### DATA ###

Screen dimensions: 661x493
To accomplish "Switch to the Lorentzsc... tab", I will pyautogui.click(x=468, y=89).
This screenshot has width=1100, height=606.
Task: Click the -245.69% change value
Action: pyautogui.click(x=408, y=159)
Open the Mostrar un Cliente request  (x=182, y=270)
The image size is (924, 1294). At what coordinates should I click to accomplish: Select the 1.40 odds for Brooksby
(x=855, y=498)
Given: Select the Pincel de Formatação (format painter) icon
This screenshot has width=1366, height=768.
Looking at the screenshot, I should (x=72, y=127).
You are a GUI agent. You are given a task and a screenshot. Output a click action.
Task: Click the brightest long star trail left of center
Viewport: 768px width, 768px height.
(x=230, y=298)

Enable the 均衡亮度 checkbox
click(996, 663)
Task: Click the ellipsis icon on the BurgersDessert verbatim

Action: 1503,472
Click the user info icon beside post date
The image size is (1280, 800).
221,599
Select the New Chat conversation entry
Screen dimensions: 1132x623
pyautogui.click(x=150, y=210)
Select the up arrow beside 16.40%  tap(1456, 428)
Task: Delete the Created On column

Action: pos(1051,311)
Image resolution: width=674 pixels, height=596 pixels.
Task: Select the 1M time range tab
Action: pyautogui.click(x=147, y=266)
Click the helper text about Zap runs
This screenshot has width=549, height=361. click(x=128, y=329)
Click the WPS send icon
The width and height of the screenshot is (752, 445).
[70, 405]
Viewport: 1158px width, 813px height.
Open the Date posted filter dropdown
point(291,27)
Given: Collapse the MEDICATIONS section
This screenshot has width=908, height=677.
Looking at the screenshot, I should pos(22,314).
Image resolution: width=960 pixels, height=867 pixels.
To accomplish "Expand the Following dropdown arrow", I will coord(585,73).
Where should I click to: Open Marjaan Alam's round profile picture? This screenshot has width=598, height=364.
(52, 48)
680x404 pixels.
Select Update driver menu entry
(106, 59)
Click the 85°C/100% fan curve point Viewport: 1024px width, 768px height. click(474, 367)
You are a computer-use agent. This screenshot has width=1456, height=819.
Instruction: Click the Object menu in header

###

* _PROBLEM STATEMENT_
Above are the records; copy each line from them that includes the string "agent".

* _WRITTEN ANSWER_
You are a GUI agent. You are given a task and a screenshot. Output a click action.
You are a computer-use agent. This screenshot has width=1456, height=819.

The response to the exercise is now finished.